>> start DOCUMENT TEXT
Salt lime lager beer, brewed with 7 lbs of German Pils & 1 lb of flaked corn, Saaz hops, saflager 34/70 yeast.

Math is hard- I assumed I had the appropriate sized kettles and stock pots to hold my sparge water (just shy of 6 gallons). Wrong! One 12-qt pot, one 8-qt pot, and then I used a 5 qt pot. I had enough space on my stove for 3 total pots, as the 8 gallon kettle took up too much space, so one of the pots had to go to the propane grill outside on the side burner.

My first time batch sparging and attempting a true vorlauf- and I couldn't get it to be particularly crystal clear. First time using a false bottom as well. I read a billion arguments for/against stirring while batch sparging, I ultimately went with stirring.

My mash-tun is also my primary kettle for boiling, so as you can imagine, that's going to make batch sparging difficult- especially when I already ran out of kettles just for my sparge water. Thankfully, I had a giant blue Lowes bucket that I thoroughly cleaned and sanitized. Given the lack of clarity/volume of grains coming through at first, I passed everything through a sanitized strainer, which certainly helped.

The boil took over an hour to get to a point where it was rolling. At the recommendation of a friend, I went with a 90 minute boil instead of a 60 minute. During this time, I did some bad karaoke in my kitchen, ate leftover curry, played Wordle, and sampled a Dos Equis Salt Lime Lager (which was excellent!). I added 1oz of Saaz at 60 minutes and 1 oz of Saaz at 5 minutes (along with half a whirfloc tab).

I got the wort down to low 70s with my wort chiller before putting the kettle (with sanitized lid) in the chest freezer to help bring it down the rest of the way to 52 (with sanitized temp controller probe/wire immersed in the wort). At 52 degrees, I removed it, took my OG reading (1.040, which relieved me because my pre-boil gravity was 1.026 and I was sweating it).

I love the spigot on the kettle and transferring my wort to the fermenter via that, but I was fearful I wasn't going to get a full 5 gallons. My fermenter does not have measurement markings, so I really need to fill it with gallon measurements of water next time and make the markings on the outside with a sharpie. As a result of being blind on the measurement and wanting to get the most of my wort, I made the awful, terrible, no-good very bad idea mistake of tilting the kettle and took on a lot of sediment. Congratulations! I'm an idiot.
>> end DOCUMENT TEXT
▶ _EXERCISES TO COMPLETE_:
• A. Translate this sentence from the brewing notes into Spanish: "At the recommendation of a friend, I went with a 90 minute boil instead of a 60 minute."
• B. Condense the paragraph in the brewing notes that begins "The boil took over an hour" into a short bulleted list that keeps its main facts.
The listing that comes next is separate material and has no connection to the brewing notes.
>> start LISTING
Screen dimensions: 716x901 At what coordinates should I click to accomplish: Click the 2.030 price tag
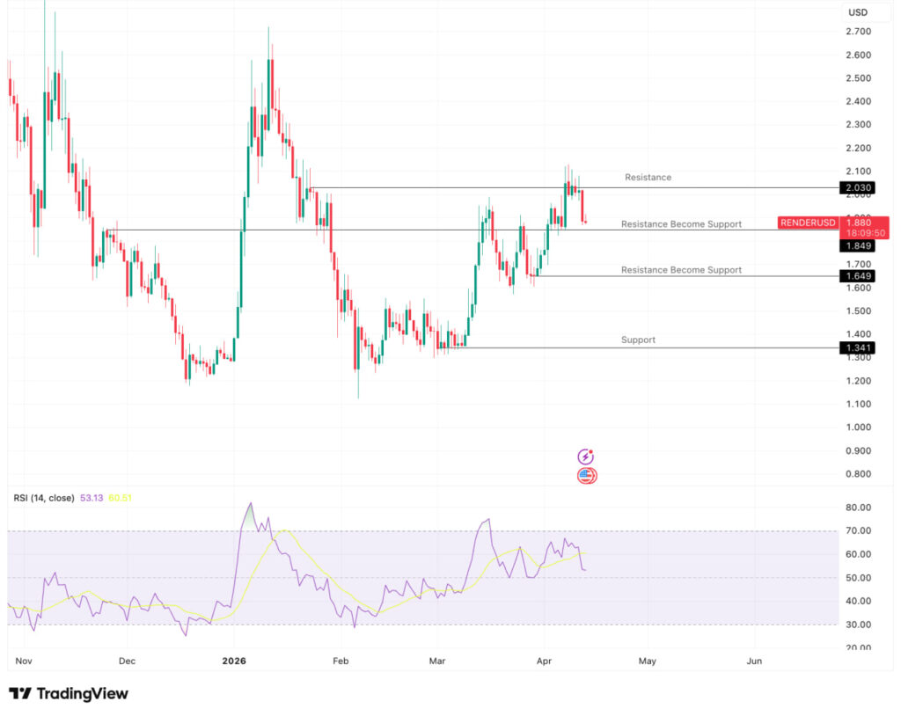856,188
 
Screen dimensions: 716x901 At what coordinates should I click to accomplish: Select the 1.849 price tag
856,246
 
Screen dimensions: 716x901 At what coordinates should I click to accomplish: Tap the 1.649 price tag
856,276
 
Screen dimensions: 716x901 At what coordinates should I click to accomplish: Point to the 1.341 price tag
856,348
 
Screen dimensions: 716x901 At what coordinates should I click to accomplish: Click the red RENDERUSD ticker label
808,223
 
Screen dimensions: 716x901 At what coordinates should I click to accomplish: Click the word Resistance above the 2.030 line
648,178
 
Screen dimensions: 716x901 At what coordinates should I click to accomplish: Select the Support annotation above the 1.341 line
638,340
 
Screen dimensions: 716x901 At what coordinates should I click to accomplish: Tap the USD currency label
856,12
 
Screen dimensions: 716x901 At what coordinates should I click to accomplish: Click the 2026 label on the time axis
233,661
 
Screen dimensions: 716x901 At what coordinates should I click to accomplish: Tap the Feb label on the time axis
341,661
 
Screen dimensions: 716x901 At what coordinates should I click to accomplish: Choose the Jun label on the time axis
754,661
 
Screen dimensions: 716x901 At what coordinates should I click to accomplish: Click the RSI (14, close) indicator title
43,498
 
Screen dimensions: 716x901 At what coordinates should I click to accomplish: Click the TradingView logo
69,694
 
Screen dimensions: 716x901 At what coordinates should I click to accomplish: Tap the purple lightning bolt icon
586,457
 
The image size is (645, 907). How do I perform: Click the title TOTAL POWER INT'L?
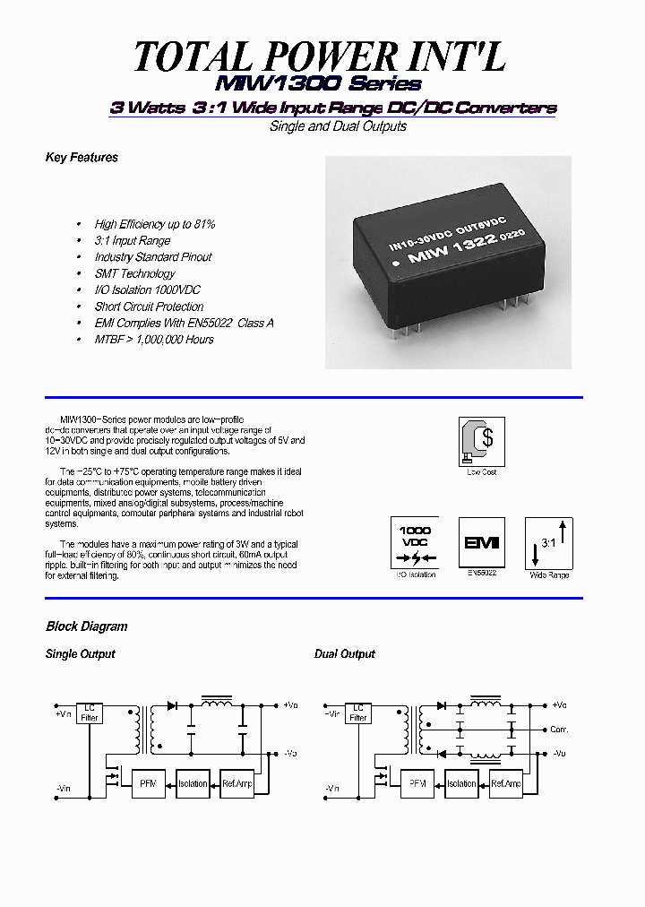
>> end LISTING
▶ _TASK-BY-TASK RESULTS_:
• A. Por recomendación de un amigo, opté por un hervor de 90 minutos en lugar de uno de 60 minutos.

• B.
- The boil took over an hour to reach a rolling boil.
- On a friend's recommendation, the boil ran 90 minutes instead of 60.
- Meanwhile: bad karaoke in the kitchen, leftover curry, Wordle, and a sample of Dos Equis Salt Lime Lager (excellent).
- Hops: 1 oz Saaz at 60 minutes and 1 oz Saaz at 5 minutes, with half a whirfloc tab.